A week later, Gokal told a fellow Harris County Public Health employee, who then reported him to supervisors. Mishandling a vaccine can result in a loss of government funding to the county, according to Harris County Public Health officials, who first investigated the matter resulting in Gokal getting fired.

“He abused his position to place his friends and family in line in front of people who had gone through the lawful process to be there,” said Harris County District Attorney Kim Ogg. “What he did was illegal and he’ll be held accountable under the law.”

Gokal is being prosecuted by the Public Corruption Division of the Harris County District Attorney’s Office.

He’s being charged with theft by a public servant. The Class A Misdemeanor carries a penalty of up to a year in jail and a $4,000 fine.

Eyewitness News reached out to Harris County Public Health for comment.
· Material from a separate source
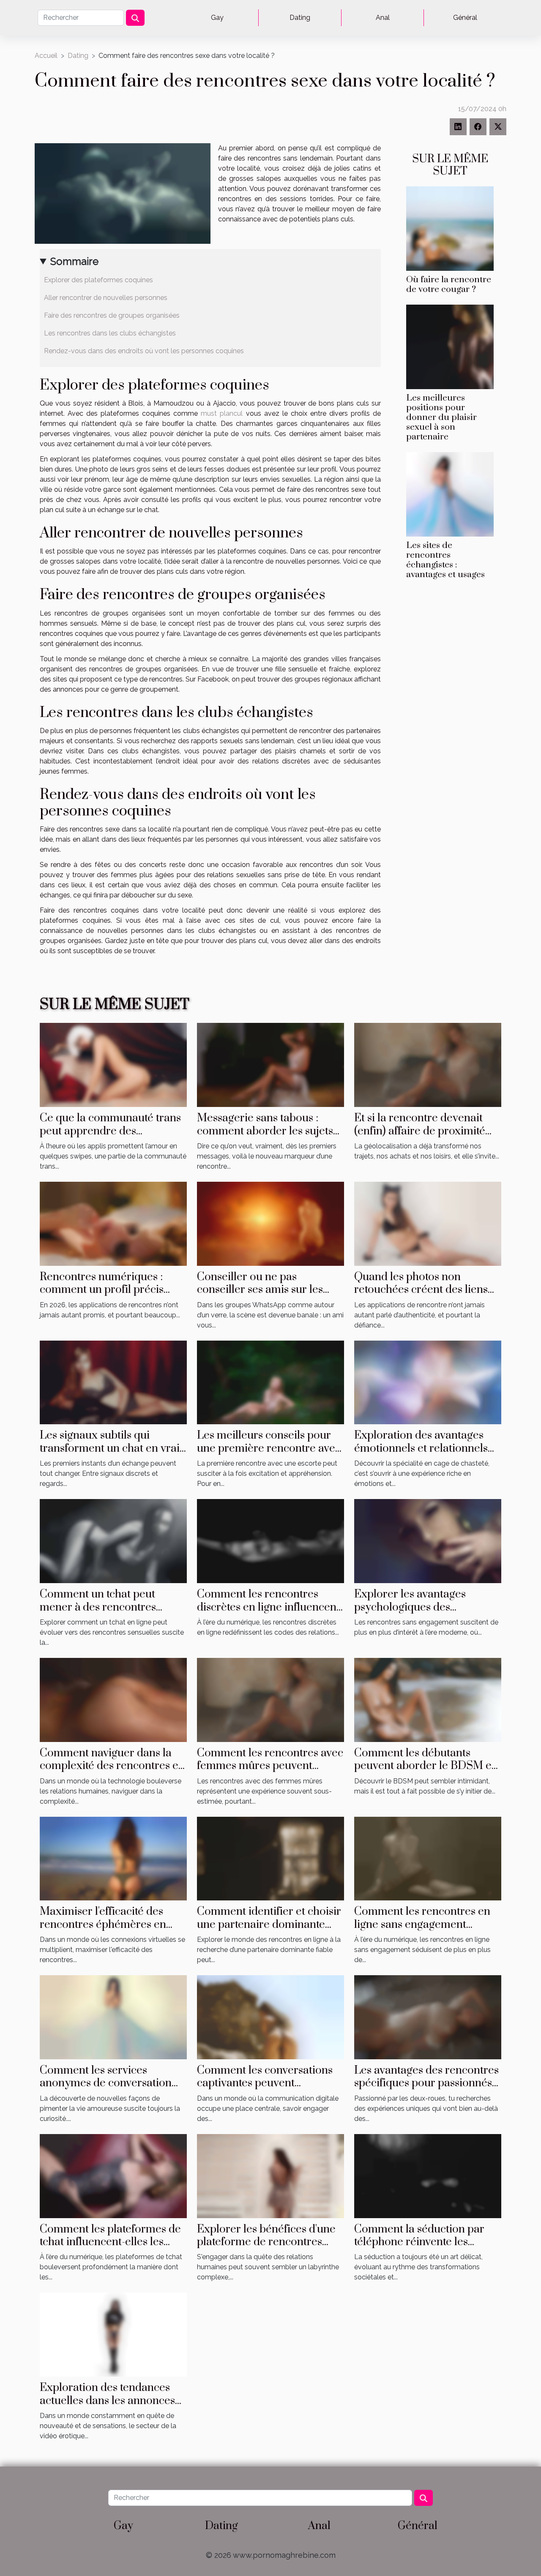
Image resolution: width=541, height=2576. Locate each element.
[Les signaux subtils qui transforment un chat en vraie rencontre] (113, 1382)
A spokesperson issued the following statement:

“I can confirm all the details in the news release sent out by the DA’s office are accurate. Harris County Public Health took immediate action upon learning of improper handling of vaccines, to include alerting authorities. However, given that this is an ongoing investigation, we have to refer you back to the DA’s office for any comment or interviews.”